◆ THINGS TO DO
(a) Write out every short caption line in the milling machine table thread, from "Mill as original." to the last caption before the remark about Photobucket.
(b) Carry on the milling machine table thread from its final line.

◆ DOCUMENT TEXT
=== Section Start ===
# Altering a Milling Machine Table



## Tony Bird (Oct 16, 2013)

Hi,

About thirty years ago I built a Dore Westbury milling machining from part machined castings. It has given excellent service since its only problem is the design of the 'T' slots on its table, not having any full length longitudinal slots, clamps often had to be used to hold a lot of machine vices, rotary tables etc. that were fitted to the table Recently a member of my model club who looks after its workshop bought a similar second hand mill, he couldn't put up with the inconvenience of not being able to just bolt things to the table. He connected the two short longitudinal 'T' to make one. Following photographs show the operation. 

Mill as original. 














Model club workshop. 










Eddie's weapon of choice the Baron Max. 








First Cut.




Eddie checking depth.




Last end mill cut.




'T milling cutter.




 Photobucket seems to me playing up so I will close and continue on a another post.
=== Section End ===
◆ GIVEN INFORMATION
=== Section Start ===
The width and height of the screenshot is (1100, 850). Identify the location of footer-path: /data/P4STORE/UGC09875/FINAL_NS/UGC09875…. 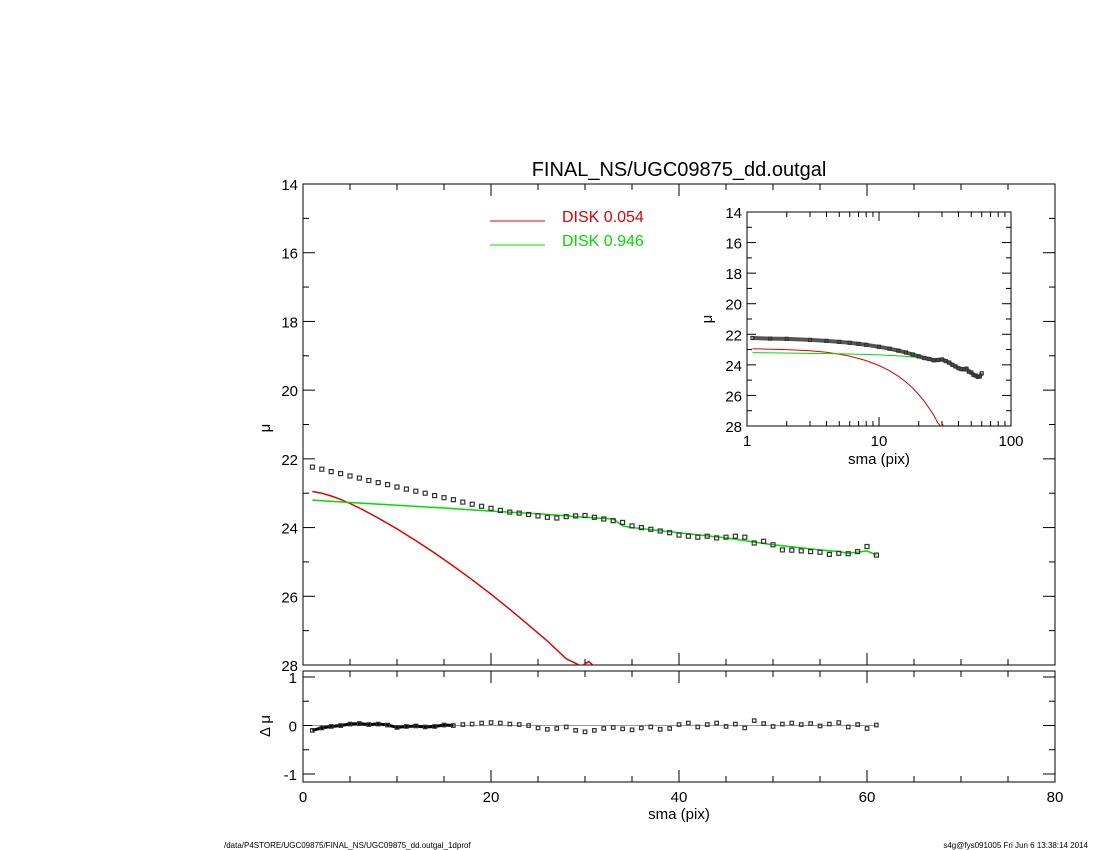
=== Section End ===
◆ WRITTEN RESPONSES
(a)
Mill as original.
Model club workshop.
Eddie's weapon of choice the Baron Max.
First Cut.
Eddie checking depth.
Last end mill cut.
'T milling cutter.

(b)
Regards Tony.


----------



## Tony Bird (Oct 16, 2013)

Hi,

Last two photographs of the completed milling table. Which now should be a lot quicker to set up.










Regards Tony.


----------



## Nicolas (Oct 25, 2013)

That is a amazing club workshop 
I could only dream of owning a Super 7 with the gearbox, they are so rare in New Zealand.


----------



## Tony Bird (Oct 26, 2013)

Hi Nicolas,

Yes the club is very fortunate, it is difficult to beat the old Super 7.  Nearly 40 years ago with an unexpected legacy I bought a Super 7B with a gear box and powered cross slide and have never regretted it.

Regards Tony.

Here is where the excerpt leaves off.